In 1855, an Illinois railroad lawyer named Abraham Lincoln wrote to his longtime friend, Joshua Speed, who had moved back to their native Kentucky. Lincoln focused on the slavery question, already tearing the country apart.
“As a nation, we began by declaring that 'all men are created equal.'" the future president wrote. "We now practically read it 'all men are created equal, except negroes.' When the Know-Nothings get control, it will read 'all men are created equal, except negroes, and foreigners, and Catholics.' When it comes to this I should prefer emigrating to some country where they make no pretense of loving liberty – to Russia, for instance, where despotism can be taken pure, and without the base alloy of hypocrisy.”
Russia, "where despotism can be taken pure." Long before the Communist revolution roiled Russia, that nation was notorious for its repression, its medieval cruelty, the misery of its serfs, and its backward ways. In Lincoln's time, the thinking was: Americans might hold slaves, but Russians are slaves.
That scorn hardened over the 20th century into fear of deep intensity, as Russia's repressive nature became married to the philosophy of communism. Yes, there were periods of reduced tension. While supporting the Russian Revolution was enough to get an American deported in 1919, by the 1930s romanticizing Stalin was a common fault of the liberal left — turning a blind eye to Russian menace certainly wasn't invented by Donald Trump.

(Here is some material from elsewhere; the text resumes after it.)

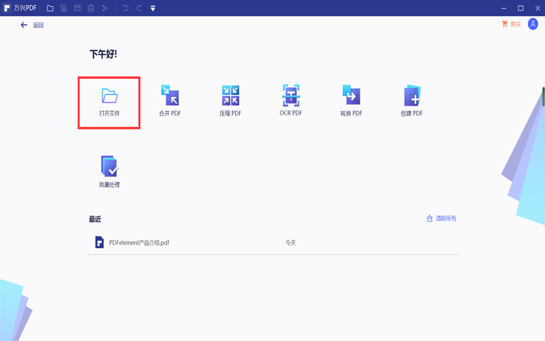Viewport: 545px width, 341px height.
Task: Click the 打开文件 (Open File) folder icon
Action: pyautogui.click(x=109, y=95)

We were allies for a few awkward years, after Stalin's pal Adolf Hitler turned against him.
But by 1947 the Iron Curtain was drawn across Europe and half a century of Cold War had set in. Kind words for Russia would cost you your career in the 1950s, and by the 1960s, we feared the Commies would kill us all. The notion of our government being in collusion with them was the stuff of John Birch paranoid delusions and Hollywood thrillers.

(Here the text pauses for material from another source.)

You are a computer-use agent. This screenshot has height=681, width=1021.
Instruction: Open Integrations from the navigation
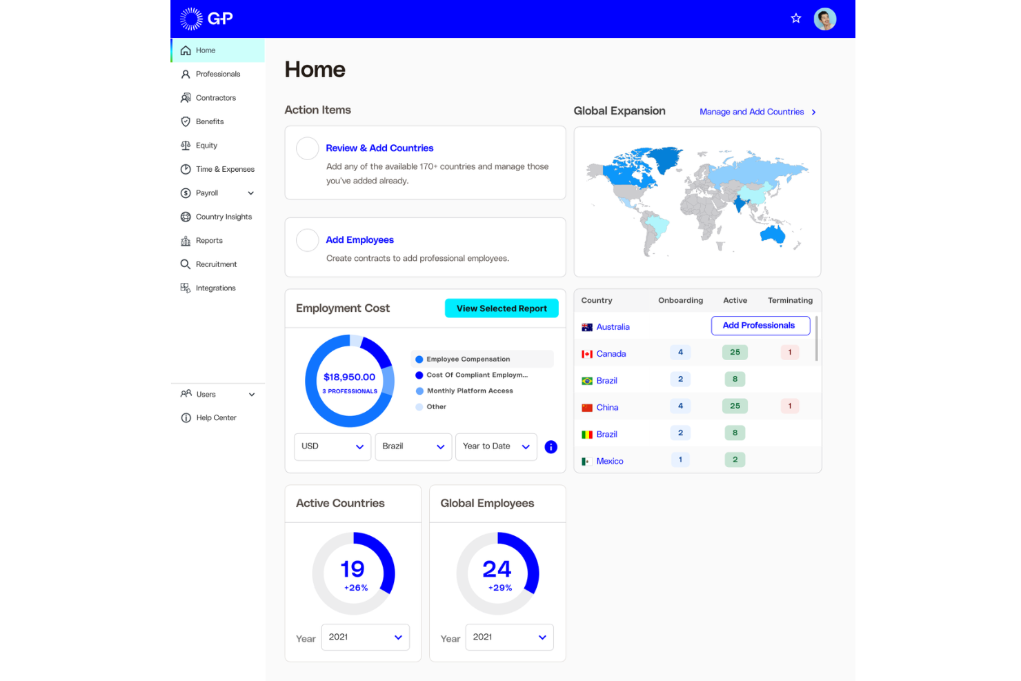pyautogui.click(x=215, y=288)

Since communism collapsed, what Ronald Reagan dubbed an "evil empire" has contracted, losing its Eastern Europeans vassals and large swaths of territory. It flirted with democracy, then became a vast criminal enterprise headed by a dictator, the former KGB colonel Vladimir Putin.

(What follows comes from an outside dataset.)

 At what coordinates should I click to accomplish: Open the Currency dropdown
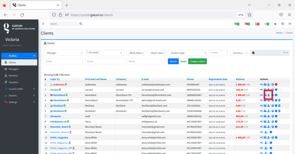point(239,53)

As historians pick through the train wreck of the Trump years, their admiration for and compliance with Russia will fascinate and boggle them beyond all else, and rightly so. It fascinates and boggles now.
James Comey, the former FBI director, testified Thursday that he is certain the Russians meddled in the 2016 election, by trying to undermine Hillary Clinton and boost their preferred candidate, Donald Trump. Various members of the Trump administration met with Russian officers. And the president, whose financial ties to Russia are unknown since he is refusing to release his tax returns, himself put pressure on Comey to abandon the investigation.
This would be unacceptable if the country in question were Belgium. That it is Russia is off-the-charts, or should be. Yet Republican leaders like Paul Ryan and Mitch McConnell defend behavior that veers between treachery and treason.
That isn't a rhetorical question. There is an answer, one that came to me when I was reading about former Minnesota Gov. Jesse Ventura—sort of the Alpha version of Donald Trump, right-wingnut-TV-personality-turned-politician—now appearing in a show on Russian TV. Asked to rationalize producing anti-American propaganda, Ventura said, "I am working for the enemies of the mainstream media now."
To Republicans, the media—the newspapers, TV, though not Fox News—is a greater threat to the well-being of the United States than its traditional enemy. That belief did not develop in a vacuum. Newt Gingrich taught the GOP to view Democrats as traitors. Now, just as an activist judge is a judge who makes a ruling you don't like, so the media is "fake news" when it reports a fact you find uncomfortable. Trump is the scab that formed over America's self-inflicted wound.
In that light, the Russians have already taken us over, partially. Our government is already led by the same fact-averse, power-addled, cult of personality that Putin built around himself. The only difference is that Americans still have a chance to do something about it. Russians do not.